Why don't explicit macros take precedence over globs?

This is to avoid time-travel-like paradoxes that can otherwise occur
when expanding macros. The problem case is when we have a macro found
with a path like a::b!. Suppose that the containing module has a
use foo::*; which was the origin of the module a. But then the
macro generates a module a as well. Now we are in a quandry: to
load the macro in the first place, we had to use the a from the
glob, but that a was shadowed by code that the macro generated. This
is bad because that shadowed item should have taken precedence over
the a we got from the glob, but we can't go back and undo the
macro expansion we already did (and anyway, if we did so, we wouldn't
have the new definition for a anymore)! So we call it an error.

Now, there are other ways to resolve this. One would be to take a
"mutable view" on the set of bindings. That is, when a module expands,
we only consider the names that were in scope at the time of
expansion, which might later change. I wanted to avoid this because
it introduces ordering between macro expansions -- that is, suppose
I have to two macro expansions in a row, like foo!(); bar!();. Now
if I expand foo first, it may generate names that would conflict
with expanding bar -- but it would have been fine if I had just
expanded bar first! I want to preserve the Rust-y notion that the
order of declaration for items doesn't matter.

Another way of looking at is in terms of the expanded form I described
in the question about correctness: a mutable view means that the
"correctness" property of this expanded form would be a lot more
complex, because we would have to reason not about all the bindings we
see, but the bindings that were visible at the time of expansion.

Can we just remove macros from globs instead?

It has been proposed that we could keep the full inference rules if we
just removed macros from globs. But I don't think that works. Consider this
example:

mod a {
    use b::c::n
    n! { }
}
mod b {
    use c::*;
    macro_rules! m {
        () => {
            mod d {
                macro_rules! n { ... }
            }
        }
    }
    m! { }
}
mod c {
    mod d {
        macro_rules! n {
            ...
        }
    }
}

The problem here has to do with the macro reference n! invoked by
the module a. It is imported with the path b::d::n. We can resolve
this via the glob import from c but, once we expand the macro m in
module b, we see that in fact this module generates a
higher-precedence module that should have taken precedence over the
glob. So we are stuck in that we cannot freely expand macros in any
order. (Note: this is the test case
banning_macro_globs_is_not_enough; it results in a compilation error
with the current system.)

Does the user ever have to care about this algorithm?

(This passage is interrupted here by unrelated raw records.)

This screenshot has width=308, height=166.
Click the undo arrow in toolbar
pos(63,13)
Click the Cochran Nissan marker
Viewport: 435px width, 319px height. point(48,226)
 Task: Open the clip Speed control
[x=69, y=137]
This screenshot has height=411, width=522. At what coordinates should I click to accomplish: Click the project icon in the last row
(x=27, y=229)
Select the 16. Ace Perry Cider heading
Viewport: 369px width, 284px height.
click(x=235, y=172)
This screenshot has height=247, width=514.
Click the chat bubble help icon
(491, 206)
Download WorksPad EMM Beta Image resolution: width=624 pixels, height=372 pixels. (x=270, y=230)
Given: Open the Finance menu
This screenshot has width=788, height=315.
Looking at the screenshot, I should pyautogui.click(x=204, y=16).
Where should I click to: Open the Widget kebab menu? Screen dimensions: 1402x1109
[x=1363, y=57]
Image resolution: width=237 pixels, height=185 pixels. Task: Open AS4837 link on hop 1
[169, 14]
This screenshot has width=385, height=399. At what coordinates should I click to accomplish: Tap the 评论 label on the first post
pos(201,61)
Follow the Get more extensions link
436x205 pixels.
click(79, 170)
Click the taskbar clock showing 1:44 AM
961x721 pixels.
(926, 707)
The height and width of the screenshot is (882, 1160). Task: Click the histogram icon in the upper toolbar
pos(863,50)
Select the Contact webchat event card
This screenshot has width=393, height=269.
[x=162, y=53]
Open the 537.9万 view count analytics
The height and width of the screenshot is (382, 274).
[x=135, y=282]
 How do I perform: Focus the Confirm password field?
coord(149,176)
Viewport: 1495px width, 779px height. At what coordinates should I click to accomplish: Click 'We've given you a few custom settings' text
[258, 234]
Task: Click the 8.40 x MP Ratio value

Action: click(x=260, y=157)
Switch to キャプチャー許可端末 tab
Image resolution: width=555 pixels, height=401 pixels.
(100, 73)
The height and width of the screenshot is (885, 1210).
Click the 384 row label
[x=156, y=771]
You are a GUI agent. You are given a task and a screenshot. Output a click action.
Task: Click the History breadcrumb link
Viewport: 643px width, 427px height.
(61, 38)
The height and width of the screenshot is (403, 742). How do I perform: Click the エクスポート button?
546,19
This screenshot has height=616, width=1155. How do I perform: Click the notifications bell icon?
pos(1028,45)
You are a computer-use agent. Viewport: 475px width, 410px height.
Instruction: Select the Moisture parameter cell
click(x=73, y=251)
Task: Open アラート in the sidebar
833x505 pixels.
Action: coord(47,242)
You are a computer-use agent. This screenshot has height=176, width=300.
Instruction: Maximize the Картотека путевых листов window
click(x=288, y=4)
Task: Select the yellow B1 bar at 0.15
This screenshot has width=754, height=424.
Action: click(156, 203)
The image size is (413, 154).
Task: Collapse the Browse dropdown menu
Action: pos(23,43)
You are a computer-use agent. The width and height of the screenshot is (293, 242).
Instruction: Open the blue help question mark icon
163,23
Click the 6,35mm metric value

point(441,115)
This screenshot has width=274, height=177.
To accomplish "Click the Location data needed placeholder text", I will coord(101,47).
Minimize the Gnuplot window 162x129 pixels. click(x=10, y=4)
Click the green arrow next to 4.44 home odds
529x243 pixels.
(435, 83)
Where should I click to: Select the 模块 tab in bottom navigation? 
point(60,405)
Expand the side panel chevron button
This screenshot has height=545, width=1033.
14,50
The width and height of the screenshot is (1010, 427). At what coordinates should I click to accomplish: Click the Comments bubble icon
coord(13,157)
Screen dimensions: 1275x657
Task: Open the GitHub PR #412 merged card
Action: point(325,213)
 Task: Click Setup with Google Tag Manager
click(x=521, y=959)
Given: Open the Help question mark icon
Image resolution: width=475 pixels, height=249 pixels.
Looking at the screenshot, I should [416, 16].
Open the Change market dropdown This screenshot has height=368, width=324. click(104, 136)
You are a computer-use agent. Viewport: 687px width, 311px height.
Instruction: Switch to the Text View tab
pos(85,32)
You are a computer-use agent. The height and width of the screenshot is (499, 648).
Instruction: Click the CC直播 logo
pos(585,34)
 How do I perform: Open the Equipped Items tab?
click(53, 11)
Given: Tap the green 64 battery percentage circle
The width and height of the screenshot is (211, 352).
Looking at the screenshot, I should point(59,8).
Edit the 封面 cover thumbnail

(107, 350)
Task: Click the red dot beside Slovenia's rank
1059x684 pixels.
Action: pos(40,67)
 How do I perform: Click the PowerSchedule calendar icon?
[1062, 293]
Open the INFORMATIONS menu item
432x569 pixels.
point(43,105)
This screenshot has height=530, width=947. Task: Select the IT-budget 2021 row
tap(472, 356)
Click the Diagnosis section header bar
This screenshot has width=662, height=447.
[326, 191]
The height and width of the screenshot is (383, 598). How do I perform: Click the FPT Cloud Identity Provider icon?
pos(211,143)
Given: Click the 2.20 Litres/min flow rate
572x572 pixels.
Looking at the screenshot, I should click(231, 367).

There are one scenario where the user is sort of exposed to the
limitations of the algorithm, in a sense -- that is, where there is a
fully-expanded form that has no conflicts or errors, but the algorithm
fails to find it. If you have a glob that brings in a module, but that
module is needed to resolve a macro reference somewhere else, than the
expansion algorithm gets "stuck". Here is an example:

mod a {
    pub use b::*; // (2) ...requires expanding this glob
    c::m! { } // (1) resolving this path...
}
mod b {
    mod c {
        pub macro_rules! m { }
    }
}

This is the test case unexpandable_macro. (The fear of course is
that the macro m may define a module c that would invalidate the
path we committed to.)

I think it should be possible to write a kind of diagnostic that walks
the code and informs the user "please add pub use b::c to allow name
expansion to proceed. But I have to think about it a bit. It also
seems like "well, if you can write that, can we incorporate it into
the algorithm?"

My rough intution for how this would work is that once a fixed point
is reached, we would start expanding globs, but if a macro should
shadow one of those globs, we'd report the error to the user as a kind
of "causality violation". Have to think about how to handle that.